Quote the deferred compensation plan excerpt below in full, word for word.

* SELECTION
[BEGIN]

The Company desires to adopt the Plan
in order to provide certain of its officers or other management
level employees with incentive compensation that is deferred until
after the employees’ separation from service with the
Company.
B.
The Company intends for the Plan to continue to
be an unfunded, nonqualified deferred compensation arrangement as
provided under the Employee Retirement Income Security Act of 1974,
as amended (“ERISA”) and to satisfy the requirements of
a “top hat” plan thereunder and under Labor Reg. Sec.
2520.104-23.
C.
This Plan is intended to comply with the
requirements of The American Jobs Creation Act of 2004
(“AJCA”), Section 409A of the Internal Revenue Code of
1986, as amended (“Code”), and final regulations and
other rulings issued by the Internal Revenue Service
(“IRS”) thereunder.
ARTICLE I
DEFINITIONS AND GENERAL
PROVISIONS
1.1
Definitions . Unless the
context requires otherwise, the terms defined in this Article shall
have the meanings set forth below unless the context clearly
requires another meaning. When the defined meaning is
intended, the term is capitalized:
(a)
Account . The
bookkeeping account described in Section 3.1 under which
benefits and earnings are credited on behalf of a
Participant.
(b)
Administrative Committee . A
committee comprised of the members of the Audit Committee, along
with an equal number of other members of the Board who also serve
as officers of Denbury Resources Inc.

[END]

* DATASET EXCERPT
[BEGIN]

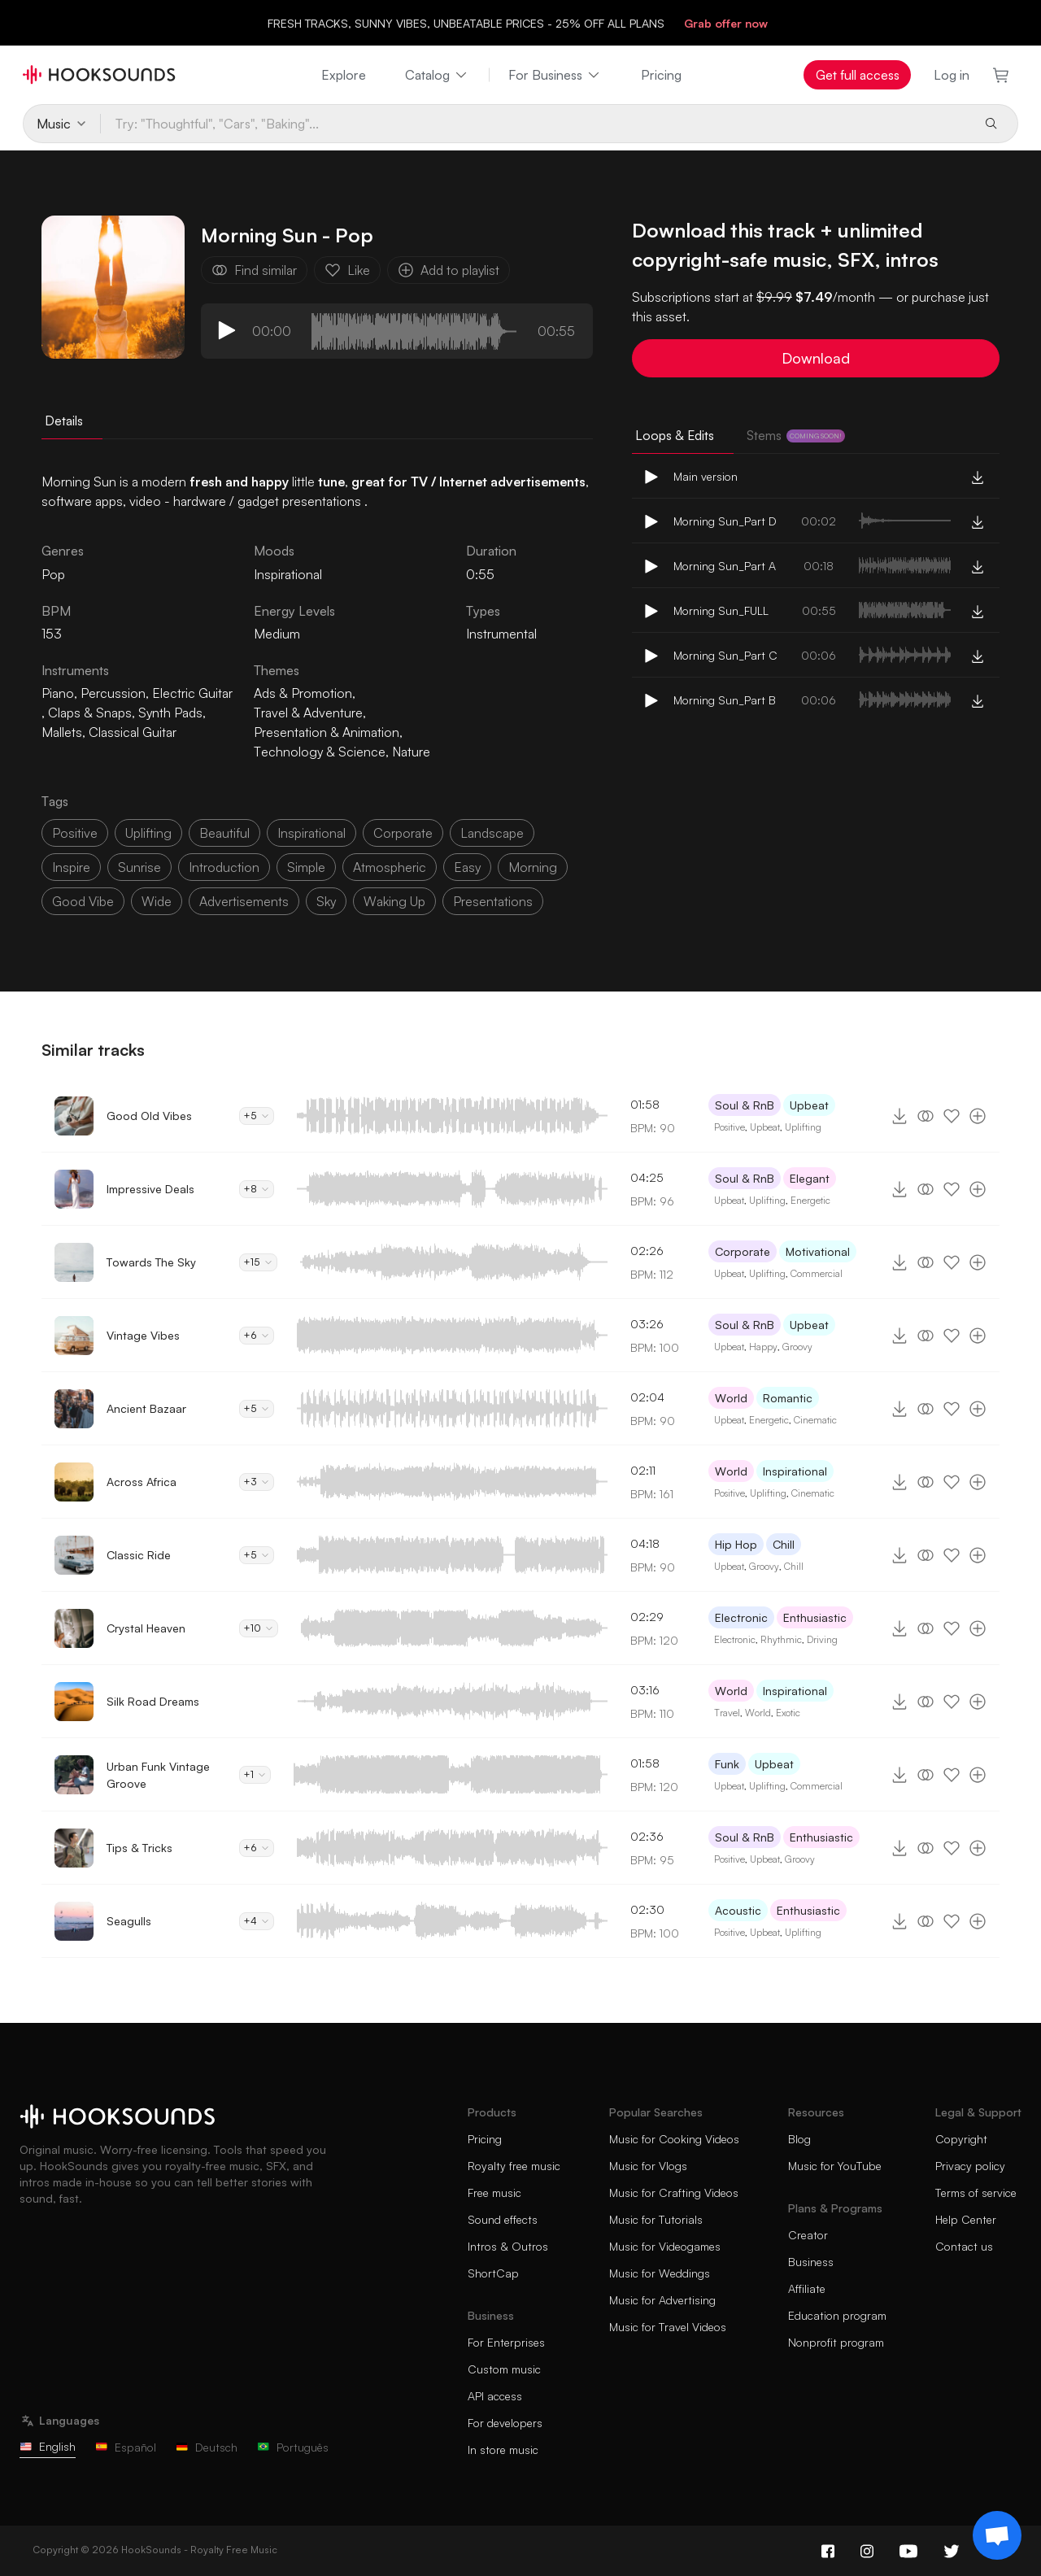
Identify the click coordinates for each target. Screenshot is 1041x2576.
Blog (799, 2139)
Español (125, 2447)
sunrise (139, 867)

[END]

* FINAL RESULT
The Company desires to adopt the Plan
in order to provide certain of its officers or other management
level employees with incentive compensation that is deferred until
after the employees’ separation from service with the
Company.
B.
The Company intends for the Plan to continue to
be an unfunded, nonqualified deferred compensation arrangement as
provided under the Employee Retirement Income Security Act of 1974,
as amended (“ERISA”) and to satisfy the requirements of
a “top hat” plan thereunder and under Labor Reg. Sec.
2520.104-23.
C.
This Plan is intended to comply with the
requirements of The American Jobs Creation Act of 2004
(“AJCA”), Section 409A of the Internal Revenue Code of
1986, as amended (“Code”), and final regulations and
other rulings issued by the Internal Revenue Service
(“IRS”) thereunder.
ARTICLE I
DEFINITIONS AND GENERAL
PROVISIONS
1.1
Definitions . Unless the
context requires otherwise, the terms defined in this Article shall
have the meanings set forth below unless the context clearly
requires another meaning. When the defined meaning is
intended, the term is capitalized:
(a)
Account . The
bookkeeping account described in Section 3.1 under which
benefits and earnings are credited on behalf of a
Participant.
(b)
Administrative Committee . A
committee comprised of the members of the Audit Committee, along
with an equal number of other members of the Board who also serve
as officers of Denbury Resources Inc.